At schools and other government buildings, workers from Smith’s business, Energy Optimizers, USA, conduct comprehensive building energy-efficiency retrofits. They install new temperature control systems, upgrade lighting, arrange power-purchase agreements with solar energy companies, etc.
Clients quickly realize financial benefits from these types of projects.
In south-central Ohio, for example, an $870,000 project at the Jackson City School District – which teaches 2,500 students at five schools – Energy Optimizers retrofits were expected to lower a $1 million energy bill by close to $140,000 annually. But savings ended up being much higher than that – almost $400,000 was saved after one year.
“If we can save a teacher’s salary or two by doing this, it makes sense,” Phil Howard, the district’s superintendent said, before the full savings from the retrofits were known.
Other successful projects Energy Optimizers has completed include: lighting retrofits at Barleycorn’s (a restaurant), the Dayton Children’s Hospital, and Aptalis Pharmaceuticals; and energy efficiency upgrades at Miami (Ohio) University and buildings owned by the City of Dayton.
Smart, state-level policies have helped Ohio’s economy become more energy efficient and create jobs.
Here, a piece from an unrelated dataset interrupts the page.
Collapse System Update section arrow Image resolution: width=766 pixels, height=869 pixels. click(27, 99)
Smith said an efficiency standard requiring Ohio’s electric utilities to help customers save energy has been particularly helpful. The utilities offer incentives to “buy down” the cost of efficiency upgrades.
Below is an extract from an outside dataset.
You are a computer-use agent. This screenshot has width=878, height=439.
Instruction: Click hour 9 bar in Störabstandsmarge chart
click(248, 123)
“The rebates are driving projects,” said Smith, who got his start in energy efficiency while working at Trane, the heating, ventilation, and air-conditioning industry giant.
In addition to utility incentives, Smith has a tight business model. He guarantees buildings his company retrofits will hit projected energy savings – or Smith sends a check for the difference.
Politically, Smith identifies himself as a conservative.
“This is not what people think about when they think about conservatives,” he said. “But I think energy efficiency and renewable energy are important for conservatives and independents to take note of.”
Smith said promoting energy efficiency and renewable energy through legislation like Ohio’s Energy Efficiency Portfolio Standard is in the country’s best interest, but that legislation was frozen in 2014, forcing renewable energy and energy efficiency companies to re-think Ohio investments.
In addition to ramping up the RPS in Ohio, Smith said strong implementation of the federal Clean Power Plan in Ohio and other Midwestern states is crucial to sending a strong, clear market signal that will attract innovative, growing companies – and their jobs.
“In my mind, this is the next Industrial Revolution,” Smith said.